Selain penjelasan di atas, ada pula kebudayaan lain yang dilakukan masyarakat sekitar masjid sebagaimana yang dijelaskan oleh pak penjaga masjid, seperti minum  air berkah dan awet muda di tempayan yang berada di pojok kiri bagian belakang masjid. Terdapat dua buah tempayan yang selalu diisi oleh penjaga masjid setiap ada hujan di hari jum’at sebagai simbol keberkahan.
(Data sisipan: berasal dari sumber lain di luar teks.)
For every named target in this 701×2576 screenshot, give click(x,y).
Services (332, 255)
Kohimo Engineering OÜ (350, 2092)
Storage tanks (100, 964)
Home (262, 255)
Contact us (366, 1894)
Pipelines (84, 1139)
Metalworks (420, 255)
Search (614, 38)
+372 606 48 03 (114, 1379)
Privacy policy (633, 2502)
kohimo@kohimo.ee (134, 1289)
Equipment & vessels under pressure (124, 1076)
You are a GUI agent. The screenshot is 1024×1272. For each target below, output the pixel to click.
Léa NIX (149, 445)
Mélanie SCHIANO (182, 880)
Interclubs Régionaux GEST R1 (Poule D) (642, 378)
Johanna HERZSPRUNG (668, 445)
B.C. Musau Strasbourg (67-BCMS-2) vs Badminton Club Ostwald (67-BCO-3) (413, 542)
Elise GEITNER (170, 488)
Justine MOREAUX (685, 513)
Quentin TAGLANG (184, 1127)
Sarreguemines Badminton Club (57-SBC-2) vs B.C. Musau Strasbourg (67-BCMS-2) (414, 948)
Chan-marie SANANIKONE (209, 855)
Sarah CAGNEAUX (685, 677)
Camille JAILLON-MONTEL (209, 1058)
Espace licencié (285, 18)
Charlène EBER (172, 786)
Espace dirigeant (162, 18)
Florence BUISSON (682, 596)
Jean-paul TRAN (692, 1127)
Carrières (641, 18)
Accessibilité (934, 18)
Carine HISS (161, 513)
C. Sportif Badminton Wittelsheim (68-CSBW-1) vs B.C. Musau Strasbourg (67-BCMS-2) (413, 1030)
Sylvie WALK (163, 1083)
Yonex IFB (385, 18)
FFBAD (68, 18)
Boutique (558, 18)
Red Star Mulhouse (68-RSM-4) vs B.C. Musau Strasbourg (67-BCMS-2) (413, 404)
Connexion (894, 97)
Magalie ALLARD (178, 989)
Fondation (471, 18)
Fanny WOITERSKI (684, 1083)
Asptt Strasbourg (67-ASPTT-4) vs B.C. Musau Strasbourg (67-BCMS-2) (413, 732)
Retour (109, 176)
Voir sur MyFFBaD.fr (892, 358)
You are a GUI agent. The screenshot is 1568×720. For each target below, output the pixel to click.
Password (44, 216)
Kebetulan pula pak penjaga Masjid mendapat cucu perempuan yang baru seminggu dilahirkan, kemudian bayinya dibawa ke mimbar utama, berdasarkan informasi yang di dapat ternyata itu sudah menjadi tradisi bagi pak penjaga Masjid dan masyarakat sekitar masjid untuk mendo’akan kebaikan dan keselamatan bagi bayi yang baru lahir dengan memanjatkan do’a-do’a untuk si bayi. Walau demikian, tidak semua warga masih mau melakukan tradisi tersebut, karena memang setiap kebudayaan pasti akan mengalami pergeseran-pergeseran selaras dengan berkembangnya ilmu pengetahuan.